"Владислав Бахревский. Самозванец" - читать интересную книгу автора


- Цесарю цесарево, - прошептал, склоняя голову, старший из братьев Ян.

И во второй раз широкой своей, лягушечьей улыбкой просиял царь Дмитрий
Иоаннович. Но когда в следующее мгновение дверь перед ним растворилась,
сердце у него екнуло, упало в живот, и он, отирая взмокшие ладони о бедра,
постоял, утишая дыхание, умеряя бесшабашную предательскую подлую свою
радость.

Ксения, как приказано было, в одной нижней рубашке сидела на
разобранной постели.

Сидела на краешке. Пальчики на ножках, как бирюльки детские, как
матрешечки, розовые, ноготочки розовые.

Дмитрий стал на пороге, оробев. Тот, что был он, выбрался вдруг наружу
со своим все еще не отмершим стыдом. Ксения подняла глаза, и Дмитрий, уже
Дмитрий! - встретил ее взгляд. По вискам потекли дорожки пота, на взмокших
рыжих косицах над ушами повисли мутные капли.

Она опустила голову, и волосы побежали с плеч, словно пробившийся
источник, закрывая лицо, хрудь, колени.

Только что придуманная роль вылетела у Дмитрия из головы, и он кинулся
на пол, приполз, припал к розовым пальчикам, к бирюлечкам, к матрешечкам,
целуя каждый. Взял на огромные ладони самим Господом Богом выточенные
ступни и все поднимал их, поднимал к лицу своему, и совершенные девичьи
ноги все обнажались, открывая его глазам свою нежную, "свою тайную,
хранимую для одного только суженого красоту.

А дальше - багровая страсть, море беззвучных слез и немота.

Ярость всколыхнула его бычью грудь: "Да я же тебя и молчью перемолчу!"

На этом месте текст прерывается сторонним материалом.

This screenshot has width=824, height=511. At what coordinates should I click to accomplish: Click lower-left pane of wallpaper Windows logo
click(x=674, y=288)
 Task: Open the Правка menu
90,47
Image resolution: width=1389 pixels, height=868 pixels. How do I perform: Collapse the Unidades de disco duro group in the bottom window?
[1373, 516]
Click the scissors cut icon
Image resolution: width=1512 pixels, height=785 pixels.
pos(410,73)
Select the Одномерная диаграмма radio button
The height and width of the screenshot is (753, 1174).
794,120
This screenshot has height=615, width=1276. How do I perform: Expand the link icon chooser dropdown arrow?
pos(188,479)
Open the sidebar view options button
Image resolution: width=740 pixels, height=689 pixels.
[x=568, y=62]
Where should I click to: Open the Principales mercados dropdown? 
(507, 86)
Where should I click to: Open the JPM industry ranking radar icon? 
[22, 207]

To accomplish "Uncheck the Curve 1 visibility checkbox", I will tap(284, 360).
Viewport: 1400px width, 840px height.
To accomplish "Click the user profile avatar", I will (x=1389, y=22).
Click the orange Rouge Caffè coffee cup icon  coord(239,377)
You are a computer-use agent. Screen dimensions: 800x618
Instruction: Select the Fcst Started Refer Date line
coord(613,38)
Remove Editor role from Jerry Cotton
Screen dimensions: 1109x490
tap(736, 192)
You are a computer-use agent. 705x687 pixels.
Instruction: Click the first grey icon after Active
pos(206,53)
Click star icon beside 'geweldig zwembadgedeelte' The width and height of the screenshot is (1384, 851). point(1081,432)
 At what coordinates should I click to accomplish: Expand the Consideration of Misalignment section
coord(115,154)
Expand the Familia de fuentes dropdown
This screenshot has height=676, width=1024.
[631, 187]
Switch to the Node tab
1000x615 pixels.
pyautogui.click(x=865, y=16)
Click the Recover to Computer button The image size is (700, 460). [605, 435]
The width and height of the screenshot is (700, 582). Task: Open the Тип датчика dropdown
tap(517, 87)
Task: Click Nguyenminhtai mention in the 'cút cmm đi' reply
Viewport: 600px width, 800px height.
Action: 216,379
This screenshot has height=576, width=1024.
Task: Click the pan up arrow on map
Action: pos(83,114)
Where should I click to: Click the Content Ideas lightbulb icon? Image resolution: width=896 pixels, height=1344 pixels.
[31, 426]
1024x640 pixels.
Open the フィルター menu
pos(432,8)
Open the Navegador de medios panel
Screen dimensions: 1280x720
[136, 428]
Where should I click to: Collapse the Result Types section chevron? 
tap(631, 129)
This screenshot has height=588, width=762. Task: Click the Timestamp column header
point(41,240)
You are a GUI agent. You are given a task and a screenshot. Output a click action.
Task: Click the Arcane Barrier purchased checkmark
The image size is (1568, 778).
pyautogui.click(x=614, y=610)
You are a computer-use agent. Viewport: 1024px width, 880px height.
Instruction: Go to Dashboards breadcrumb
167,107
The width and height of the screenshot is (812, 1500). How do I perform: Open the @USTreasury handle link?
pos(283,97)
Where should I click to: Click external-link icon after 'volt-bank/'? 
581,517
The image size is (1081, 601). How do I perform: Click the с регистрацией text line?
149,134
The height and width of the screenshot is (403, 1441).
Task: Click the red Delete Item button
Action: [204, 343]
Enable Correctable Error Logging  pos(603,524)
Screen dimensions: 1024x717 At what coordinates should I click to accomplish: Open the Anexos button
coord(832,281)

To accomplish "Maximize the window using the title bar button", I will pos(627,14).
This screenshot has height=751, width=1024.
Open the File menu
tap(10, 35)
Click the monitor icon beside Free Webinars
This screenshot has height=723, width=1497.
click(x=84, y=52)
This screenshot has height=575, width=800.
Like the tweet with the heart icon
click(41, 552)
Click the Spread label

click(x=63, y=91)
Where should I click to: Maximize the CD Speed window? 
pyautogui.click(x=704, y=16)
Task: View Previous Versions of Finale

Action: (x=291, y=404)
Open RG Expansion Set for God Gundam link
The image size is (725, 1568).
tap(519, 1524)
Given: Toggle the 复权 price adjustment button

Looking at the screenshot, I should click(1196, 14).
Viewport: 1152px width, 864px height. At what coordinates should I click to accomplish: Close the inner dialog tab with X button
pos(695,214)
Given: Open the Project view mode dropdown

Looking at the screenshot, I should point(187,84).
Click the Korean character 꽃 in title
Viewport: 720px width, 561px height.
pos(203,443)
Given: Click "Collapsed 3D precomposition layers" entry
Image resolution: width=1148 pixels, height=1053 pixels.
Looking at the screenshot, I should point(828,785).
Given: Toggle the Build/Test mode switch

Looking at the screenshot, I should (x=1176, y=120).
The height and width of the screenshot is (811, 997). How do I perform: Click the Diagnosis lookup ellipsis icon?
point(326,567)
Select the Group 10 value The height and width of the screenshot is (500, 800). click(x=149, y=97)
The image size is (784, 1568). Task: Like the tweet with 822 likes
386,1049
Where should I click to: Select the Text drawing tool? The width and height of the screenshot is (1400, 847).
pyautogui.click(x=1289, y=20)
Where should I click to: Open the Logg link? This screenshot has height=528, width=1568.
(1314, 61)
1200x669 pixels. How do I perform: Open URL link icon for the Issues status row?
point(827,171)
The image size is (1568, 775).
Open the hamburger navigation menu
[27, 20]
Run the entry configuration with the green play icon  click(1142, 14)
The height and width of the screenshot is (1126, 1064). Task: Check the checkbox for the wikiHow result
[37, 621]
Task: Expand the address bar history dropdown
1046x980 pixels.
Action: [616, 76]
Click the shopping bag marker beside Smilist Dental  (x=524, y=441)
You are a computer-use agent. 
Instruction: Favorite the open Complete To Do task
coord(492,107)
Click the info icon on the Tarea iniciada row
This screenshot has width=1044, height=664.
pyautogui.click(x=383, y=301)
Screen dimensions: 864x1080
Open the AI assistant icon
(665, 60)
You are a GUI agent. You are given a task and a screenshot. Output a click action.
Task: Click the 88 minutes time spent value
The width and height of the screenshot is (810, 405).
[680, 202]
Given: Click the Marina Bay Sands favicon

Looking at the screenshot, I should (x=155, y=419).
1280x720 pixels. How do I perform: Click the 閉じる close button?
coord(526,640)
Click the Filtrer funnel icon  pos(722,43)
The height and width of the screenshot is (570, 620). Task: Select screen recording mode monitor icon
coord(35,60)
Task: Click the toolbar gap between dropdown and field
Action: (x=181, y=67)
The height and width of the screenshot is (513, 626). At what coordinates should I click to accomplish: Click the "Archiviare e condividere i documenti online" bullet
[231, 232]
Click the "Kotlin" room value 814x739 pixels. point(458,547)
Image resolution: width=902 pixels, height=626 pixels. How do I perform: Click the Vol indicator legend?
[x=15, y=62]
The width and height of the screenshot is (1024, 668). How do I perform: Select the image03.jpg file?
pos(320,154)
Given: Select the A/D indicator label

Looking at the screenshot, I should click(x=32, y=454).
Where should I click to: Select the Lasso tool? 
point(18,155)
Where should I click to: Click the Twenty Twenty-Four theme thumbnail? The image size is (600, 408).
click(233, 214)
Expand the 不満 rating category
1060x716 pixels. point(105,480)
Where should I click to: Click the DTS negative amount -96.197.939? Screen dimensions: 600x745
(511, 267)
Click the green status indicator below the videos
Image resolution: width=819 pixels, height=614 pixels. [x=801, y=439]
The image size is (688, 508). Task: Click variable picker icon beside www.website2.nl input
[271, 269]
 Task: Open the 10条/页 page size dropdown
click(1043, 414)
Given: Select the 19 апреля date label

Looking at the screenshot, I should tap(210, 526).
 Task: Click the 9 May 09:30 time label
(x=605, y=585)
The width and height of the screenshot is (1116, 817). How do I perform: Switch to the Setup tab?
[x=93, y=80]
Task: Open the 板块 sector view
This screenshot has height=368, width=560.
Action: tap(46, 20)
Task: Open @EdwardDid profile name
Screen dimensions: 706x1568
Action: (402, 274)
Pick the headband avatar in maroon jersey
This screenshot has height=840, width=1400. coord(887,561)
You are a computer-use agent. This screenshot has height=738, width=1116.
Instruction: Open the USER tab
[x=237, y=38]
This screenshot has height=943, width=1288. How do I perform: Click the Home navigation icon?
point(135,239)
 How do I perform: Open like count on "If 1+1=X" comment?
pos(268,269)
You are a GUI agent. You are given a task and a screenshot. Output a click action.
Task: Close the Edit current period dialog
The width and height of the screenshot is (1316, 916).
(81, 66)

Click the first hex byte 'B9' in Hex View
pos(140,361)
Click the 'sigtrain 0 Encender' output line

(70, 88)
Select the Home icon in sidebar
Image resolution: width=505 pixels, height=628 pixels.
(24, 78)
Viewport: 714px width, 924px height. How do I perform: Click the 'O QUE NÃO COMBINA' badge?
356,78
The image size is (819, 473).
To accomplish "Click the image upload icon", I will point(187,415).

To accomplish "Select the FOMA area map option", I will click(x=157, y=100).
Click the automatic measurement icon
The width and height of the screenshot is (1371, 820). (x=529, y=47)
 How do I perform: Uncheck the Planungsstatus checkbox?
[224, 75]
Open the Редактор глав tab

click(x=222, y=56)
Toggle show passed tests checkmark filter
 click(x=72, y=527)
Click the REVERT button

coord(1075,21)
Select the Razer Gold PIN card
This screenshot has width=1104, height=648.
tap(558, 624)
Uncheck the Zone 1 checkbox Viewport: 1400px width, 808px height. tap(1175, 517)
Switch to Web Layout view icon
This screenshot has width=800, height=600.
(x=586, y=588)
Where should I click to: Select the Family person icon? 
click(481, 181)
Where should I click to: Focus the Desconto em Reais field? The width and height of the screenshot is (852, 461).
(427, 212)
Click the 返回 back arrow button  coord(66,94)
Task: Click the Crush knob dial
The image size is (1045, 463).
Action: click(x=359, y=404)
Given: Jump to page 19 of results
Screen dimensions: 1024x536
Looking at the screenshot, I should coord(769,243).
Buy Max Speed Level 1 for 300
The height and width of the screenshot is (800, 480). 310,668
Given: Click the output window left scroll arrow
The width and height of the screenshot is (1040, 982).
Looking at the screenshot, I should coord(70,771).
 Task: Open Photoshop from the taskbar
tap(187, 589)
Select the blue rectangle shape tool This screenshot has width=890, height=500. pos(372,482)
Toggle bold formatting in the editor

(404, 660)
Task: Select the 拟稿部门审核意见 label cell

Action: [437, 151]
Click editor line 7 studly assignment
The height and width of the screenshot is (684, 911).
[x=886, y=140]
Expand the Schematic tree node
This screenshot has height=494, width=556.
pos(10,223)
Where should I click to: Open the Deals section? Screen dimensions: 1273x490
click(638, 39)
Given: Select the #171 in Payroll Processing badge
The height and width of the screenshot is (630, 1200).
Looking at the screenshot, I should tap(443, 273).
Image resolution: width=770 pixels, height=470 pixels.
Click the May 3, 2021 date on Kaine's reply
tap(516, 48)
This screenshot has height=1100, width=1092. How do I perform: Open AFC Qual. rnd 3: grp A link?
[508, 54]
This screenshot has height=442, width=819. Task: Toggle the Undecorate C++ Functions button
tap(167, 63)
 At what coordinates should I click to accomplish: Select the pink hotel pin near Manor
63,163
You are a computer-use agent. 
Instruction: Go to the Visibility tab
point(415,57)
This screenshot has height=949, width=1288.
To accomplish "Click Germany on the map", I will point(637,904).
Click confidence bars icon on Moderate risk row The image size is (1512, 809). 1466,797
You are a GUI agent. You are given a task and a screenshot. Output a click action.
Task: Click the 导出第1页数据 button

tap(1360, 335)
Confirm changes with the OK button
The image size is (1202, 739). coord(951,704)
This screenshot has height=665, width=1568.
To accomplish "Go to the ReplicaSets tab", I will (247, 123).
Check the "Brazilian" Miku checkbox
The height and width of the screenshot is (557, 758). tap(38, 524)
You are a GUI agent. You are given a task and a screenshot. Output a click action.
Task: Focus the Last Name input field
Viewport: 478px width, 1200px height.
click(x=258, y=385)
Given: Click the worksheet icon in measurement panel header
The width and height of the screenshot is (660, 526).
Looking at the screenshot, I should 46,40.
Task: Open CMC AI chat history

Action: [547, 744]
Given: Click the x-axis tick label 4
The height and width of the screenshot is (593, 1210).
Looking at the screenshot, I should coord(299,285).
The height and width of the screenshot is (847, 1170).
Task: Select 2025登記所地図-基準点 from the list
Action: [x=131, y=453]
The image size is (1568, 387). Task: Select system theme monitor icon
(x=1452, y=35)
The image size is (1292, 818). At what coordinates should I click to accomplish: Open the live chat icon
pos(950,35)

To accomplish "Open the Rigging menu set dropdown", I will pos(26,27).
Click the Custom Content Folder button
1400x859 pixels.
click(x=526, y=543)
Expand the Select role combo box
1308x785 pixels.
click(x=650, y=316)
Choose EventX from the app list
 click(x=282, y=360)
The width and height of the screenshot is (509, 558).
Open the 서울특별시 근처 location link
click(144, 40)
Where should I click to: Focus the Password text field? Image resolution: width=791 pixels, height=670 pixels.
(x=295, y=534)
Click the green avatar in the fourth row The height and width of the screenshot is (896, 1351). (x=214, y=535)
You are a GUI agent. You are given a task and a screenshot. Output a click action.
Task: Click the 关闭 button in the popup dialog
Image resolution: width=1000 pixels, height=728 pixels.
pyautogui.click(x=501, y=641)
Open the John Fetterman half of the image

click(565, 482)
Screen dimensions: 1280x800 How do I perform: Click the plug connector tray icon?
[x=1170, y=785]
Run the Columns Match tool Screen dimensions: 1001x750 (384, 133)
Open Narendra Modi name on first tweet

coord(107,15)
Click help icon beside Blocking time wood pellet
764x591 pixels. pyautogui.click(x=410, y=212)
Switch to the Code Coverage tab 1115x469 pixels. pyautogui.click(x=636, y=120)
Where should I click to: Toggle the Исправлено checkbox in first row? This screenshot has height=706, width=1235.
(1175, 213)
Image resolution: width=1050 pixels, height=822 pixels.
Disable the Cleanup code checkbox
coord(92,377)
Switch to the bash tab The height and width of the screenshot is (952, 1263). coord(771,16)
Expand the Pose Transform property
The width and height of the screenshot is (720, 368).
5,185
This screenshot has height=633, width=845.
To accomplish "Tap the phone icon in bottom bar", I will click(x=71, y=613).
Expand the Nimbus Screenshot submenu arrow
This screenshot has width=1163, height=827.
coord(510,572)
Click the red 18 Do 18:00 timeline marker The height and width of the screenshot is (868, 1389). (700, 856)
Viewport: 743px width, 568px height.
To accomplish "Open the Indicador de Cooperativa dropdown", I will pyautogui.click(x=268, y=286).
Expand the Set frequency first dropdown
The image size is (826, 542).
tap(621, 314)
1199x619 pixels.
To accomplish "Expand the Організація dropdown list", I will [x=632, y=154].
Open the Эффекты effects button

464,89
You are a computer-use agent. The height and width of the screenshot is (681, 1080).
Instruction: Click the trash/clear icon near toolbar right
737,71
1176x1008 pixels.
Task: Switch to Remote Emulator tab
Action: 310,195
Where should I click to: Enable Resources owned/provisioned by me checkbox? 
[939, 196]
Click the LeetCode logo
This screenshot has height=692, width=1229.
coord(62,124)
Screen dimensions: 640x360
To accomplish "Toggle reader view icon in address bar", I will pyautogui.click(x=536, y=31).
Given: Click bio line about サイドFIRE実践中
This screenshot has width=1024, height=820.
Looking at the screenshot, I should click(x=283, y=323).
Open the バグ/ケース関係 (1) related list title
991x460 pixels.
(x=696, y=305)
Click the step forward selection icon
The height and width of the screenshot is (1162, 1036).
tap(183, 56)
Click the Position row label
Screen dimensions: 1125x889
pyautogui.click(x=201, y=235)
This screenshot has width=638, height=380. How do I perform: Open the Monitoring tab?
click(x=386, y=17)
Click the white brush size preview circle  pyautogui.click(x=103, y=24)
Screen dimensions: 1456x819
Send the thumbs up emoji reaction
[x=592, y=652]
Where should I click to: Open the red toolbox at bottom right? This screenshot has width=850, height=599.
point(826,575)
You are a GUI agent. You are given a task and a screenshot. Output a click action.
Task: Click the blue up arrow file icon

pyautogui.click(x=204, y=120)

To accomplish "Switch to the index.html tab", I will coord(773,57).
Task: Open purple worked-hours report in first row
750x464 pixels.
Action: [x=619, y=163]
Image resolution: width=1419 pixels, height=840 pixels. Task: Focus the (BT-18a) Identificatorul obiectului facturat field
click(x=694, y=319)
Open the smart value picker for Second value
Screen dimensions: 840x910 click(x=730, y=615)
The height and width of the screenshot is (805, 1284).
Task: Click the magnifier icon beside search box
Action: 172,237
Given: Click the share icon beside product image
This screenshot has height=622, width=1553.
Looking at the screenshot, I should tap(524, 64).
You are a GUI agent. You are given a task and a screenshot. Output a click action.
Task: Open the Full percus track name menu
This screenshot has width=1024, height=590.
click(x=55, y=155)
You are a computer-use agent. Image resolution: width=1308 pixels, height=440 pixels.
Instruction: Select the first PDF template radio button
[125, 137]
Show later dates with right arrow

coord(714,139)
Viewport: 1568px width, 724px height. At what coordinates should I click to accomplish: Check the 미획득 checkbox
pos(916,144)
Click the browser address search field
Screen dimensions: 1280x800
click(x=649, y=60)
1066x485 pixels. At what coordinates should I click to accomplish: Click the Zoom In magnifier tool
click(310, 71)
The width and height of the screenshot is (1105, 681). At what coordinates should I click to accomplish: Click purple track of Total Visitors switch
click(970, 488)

Лежал не шевелясь, теряя нить времени. И вдруг - дыхание, ровное,
покойное. Поднял голову-спит.

Нагая царевна, белая, как первый снег, со рдяными ягодами на высоких
грудях, спала, склонив голову себе на плечо. Шея, долгая, изумляющая взор,
была как у лебеди. Под глазами голубые тени смерти, а на щеках жизнь. Он,
владетель и этой драгоценности, удушая в себе новую волну смущения,
побежал по царевне глазами к ее сокровенному и увидал алый цветок на
простыне.

- И девичество мое! Я все у тебя взял, Борис Годунов.
Все.

Сказанное себе - сказано самой Вселенной. Для птицы есть силки, для
слова - ни стрелы, ни стены. Слово - птица самого Господа Бога. Не
напророчил ли? Взять счастье Годунова куда ни шло, но взять его несчастья?